ホキ美術館の所蔵作品を初めとした現代日本の写実絵画が、なぜこれほど心に語りかけてくるのか。この1年近く、わたしはそのことについて考え続けていて、実は考えること自体を楽しんでもいます。
抽象や半具象ではなく、コテコテの写実にどうして<新しさ>を感じるのか。考え始めると、しまいにはルネッサンス以降の絵画の歴史にまで想像力が勝手に飛び跳ねてしまい。つまり、美術史の大きな流れを踏まえなければ、わたしが感じる<新しさ>を、自分の中で整理できそうにないということです。

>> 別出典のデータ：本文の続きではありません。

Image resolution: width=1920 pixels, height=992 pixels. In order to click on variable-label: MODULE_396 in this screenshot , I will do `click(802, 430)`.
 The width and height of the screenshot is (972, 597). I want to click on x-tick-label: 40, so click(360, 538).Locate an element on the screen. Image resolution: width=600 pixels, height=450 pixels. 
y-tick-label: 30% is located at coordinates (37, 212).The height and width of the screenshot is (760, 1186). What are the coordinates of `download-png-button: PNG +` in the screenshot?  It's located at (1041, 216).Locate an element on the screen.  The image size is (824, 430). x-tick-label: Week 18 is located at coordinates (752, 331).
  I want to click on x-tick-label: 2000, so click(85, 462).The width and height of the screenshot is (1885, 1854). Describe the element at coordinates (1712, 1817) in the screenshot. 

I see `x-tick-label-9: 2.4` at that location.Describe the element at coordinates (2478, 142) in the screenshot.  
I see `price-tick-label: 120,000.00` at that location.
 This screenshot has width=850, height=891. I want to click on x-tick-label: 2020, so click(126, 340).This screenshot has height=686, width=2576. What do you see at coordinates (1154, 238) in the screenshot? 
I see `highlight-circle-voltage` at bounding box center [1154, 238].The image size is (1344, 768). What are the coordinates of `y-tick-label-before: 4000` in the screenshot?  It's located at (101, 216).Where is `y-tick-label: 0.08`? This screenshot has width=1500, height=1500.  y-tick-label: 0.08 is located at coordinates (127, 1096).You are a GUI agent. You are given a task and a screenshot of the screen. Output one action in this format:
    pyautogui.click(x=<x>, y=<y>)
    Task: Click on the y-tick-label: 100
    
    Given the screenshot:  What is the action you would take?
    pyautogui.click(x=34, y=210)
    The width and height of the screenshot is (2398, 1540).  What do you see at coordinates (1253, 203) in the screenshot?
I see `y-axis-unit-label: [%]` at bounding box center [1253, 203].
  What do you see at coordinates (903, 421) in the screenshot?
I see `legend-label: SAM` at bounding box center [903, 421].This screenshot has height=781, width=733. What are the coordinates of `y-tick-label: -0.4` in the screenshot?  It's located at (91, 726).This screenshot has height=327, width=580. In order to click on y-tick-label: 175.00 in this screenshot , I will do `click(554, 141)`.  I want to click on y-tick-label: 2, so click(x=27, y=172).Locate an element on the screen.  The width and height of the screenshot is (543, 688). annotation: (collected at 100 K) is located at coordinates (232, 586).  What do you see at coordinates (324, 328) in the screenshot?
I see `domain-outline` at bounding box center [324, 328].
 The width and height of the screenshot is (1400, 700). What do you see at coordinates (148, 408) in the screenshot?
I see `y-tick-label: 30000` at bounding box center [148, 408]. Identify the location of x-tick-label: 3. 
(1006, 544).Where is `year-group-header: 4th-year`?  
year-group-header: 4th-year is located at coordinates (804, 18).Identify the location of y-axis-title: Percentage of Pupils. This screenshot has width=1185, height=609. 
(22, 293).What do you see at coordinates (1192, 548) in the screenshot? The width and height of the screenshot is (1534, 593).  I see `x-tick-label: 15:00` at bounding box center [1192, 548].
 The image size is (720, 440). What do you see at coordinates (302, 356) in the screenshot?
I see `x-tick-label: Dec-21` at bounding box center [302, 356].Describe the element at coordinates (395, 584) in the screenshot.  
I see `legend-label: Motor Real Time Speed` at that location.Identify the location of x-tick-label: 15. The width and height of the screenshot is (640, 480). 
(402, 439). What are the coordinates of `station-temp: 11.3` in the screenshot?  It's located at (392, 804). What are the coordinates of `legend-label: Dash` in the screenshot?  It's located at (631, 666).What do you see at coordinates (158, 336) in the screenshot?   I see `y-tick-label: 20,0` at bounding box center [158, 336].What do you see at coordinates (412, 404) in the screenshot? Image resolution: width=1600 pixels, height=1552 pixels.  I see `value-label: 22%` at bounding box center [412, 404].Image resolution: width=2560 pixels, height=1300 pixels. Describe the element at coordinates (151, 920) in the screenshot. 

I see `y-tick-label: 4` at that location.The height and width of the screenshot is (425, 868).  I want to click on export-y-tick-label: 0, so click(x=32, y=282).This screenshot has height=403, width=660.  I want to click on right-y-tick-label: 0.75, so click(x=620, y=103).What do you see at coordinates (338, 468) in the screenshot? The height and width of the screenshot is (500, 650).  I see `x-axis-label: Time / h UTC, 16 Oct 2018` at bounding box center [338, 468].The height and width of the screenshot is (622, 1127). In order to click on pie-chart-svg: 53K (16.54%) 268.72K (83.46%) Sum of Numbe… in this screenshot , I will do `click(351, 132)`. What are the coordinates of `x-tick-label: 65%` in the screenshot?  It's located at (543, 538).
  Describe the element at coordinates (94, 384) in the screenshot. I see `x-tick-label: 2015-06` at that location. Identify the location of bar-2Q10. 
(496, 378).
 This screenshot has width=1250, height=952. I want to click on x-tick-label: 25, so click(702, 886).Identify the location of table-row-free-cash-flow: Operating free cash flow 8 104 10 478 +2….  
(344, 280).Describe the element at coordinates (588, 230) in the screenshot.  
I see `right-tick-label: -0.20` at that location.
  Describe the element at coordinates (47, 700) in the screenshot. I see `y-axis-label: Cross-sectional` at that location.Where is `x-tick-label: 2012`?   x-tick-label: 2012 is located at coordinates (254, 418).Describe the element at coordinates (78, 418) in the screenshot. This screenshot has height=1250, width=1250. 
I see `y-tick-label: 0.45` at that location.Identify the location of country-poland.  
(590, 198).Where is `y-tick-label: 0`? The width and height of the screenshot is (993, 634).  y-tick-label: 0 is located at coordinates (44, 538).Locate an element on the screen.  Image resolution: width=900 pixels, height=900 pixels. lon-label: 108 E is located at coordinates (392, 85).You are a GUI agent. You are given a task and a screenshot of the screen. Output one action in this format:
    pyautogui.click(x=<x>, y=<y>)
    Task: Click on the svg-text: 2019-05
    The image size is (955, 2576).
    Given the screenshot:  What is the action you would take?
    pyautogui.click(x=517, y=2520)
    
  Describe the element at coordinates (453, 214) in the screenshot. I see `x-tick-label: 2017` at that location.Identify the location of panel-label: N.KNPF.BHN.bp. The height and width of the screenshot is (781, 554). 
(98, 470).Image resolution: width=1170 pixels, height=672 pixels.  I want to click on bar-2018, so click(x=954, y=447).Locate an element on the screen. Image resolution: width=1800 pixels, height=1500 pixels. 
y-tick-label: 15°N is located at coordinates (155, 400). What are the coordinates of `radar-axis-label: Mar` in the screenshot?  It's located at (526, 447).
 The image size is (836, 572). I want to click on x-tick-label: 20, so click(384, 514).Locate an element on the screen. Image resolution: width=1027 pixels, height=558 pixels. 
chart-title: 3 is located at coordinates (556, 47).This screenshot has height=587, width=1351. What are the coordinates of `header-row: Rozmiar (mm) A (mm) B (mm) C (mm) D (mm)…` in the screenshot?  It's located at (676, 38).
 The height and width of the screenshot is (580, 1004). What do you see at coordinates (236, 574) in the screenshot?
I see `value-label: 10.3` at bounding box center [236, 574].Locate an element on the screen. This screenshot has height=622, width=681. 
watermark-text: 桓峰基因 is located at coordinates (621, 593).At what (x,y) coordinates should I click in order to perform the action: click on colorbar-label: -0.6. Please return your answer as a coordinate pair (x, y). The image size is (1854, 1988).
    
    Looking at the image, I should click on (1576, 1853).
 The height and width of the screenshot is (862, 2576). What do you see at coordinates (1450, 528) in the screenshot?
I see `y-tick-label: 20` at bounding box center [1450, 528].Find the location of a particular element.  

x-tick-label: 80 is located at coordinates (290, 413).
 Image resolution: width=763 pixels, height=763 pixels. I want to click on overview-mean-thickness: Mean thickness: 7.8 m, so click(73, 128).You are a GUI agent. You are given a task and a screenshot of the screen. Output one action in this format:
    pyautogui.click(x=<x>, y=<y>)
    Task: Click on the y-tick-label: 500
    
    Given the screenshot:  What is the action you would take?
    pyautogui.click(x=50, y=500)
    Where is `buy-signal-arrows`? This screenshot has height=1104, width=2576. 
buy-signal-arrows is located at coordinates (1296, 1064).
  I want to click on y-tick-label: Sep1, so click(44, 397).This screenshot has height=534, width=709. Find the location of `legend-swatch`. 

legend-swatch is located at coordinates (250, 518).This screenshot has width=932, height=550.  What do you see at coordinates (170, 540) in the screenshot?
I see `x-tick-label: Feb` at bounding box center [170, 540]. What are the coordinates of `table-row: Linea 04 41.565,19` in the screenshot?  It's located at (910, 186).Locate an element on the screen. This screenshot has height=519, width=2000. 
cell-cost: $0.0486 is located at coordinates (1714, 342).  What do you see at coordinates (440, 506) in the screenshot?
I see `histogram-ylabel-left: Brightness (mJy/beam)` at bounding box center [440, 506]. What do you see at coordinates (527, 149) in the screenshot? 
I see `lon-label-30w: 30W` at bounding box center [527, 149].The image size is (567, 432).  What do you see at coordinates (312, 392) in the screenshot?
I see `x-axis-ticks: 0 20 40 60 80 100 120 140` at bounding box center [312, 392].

整理はまだできていません。あっ、勝手に小難しくて申し訳ありません!。
警察小説に例えるなら、極めて個人的な心の中の<事件>について、脳内署捜査一課が地道に捜査し、かつ解決に到る筋はいくつかほのかに見えるのですが、未だ動機解明に至らずw。
さて「驚異の静物画 ホキ美術館コレクション」(芸術新聞社)は、同美術館の所蔵作品で構成した「驚異の風景画」に続く新刊です。ありがたいのは、作品細部を拡大した写真がたくさんあること。
細部の描き込み具合、タッチは、普通の画集(全体写真)ではほとんど分かりません。それを見るためだけに、実物が展示された美術館に足を運ぶことがしばしがあります。
この本の中では、美術ライターの松井文恵さんが「静物画の魅力」と題して概論を書いているほか、何人かの作家の姿勢や技術についてもコラムで迫っていて、ふむふむと頷きつつ読みました。
暴論ですが、絵とは突き詰めれば目の前のモチーフを、描き手が<通路>になって、いかに作品として定着させるかに尽きます。
A・写実であればモチーフによって作品は人物画だったり、風景画だったり、静物画であったりします。B・写実以外であれば、モチーフは具体的な事物ではなく、女性『美』や『神』『祈り』『戦争』などなど、作家の感性に関わる抽象的な事象であることが多いのでしょう。
AとBは、ときに密接に融合して一つのモチーフとなることも珍しくありません。
これを視点にして絵画の歴史を俯瞰すれば(できる範囲で、ですがww)、大家たちを始めとして、なんとまあたくさんの人間がいかにジタバタし、近代以降は場外乱闘を繰り返してきたことか。
人は感情に揺れます。風景は自然そのものですが、気象条件と時間で千差万別の在り方をします。静物だけが、ただ静かにモチーフとしてそこに在ってくれます。
沈黙して目の前に存在する形と色が、画布に定着されたときに何を語りかけてくるのか。そもそも聴こえてくる言葉は、モチーフが発しているのか、画家が発しているのか。
「驚異の静物画」をめくりながら、思ったのです。静物画に向き合うとは、沈黙に耳を傾けることなのだろうと。またそれが、写実の静物画の魅力なのかな。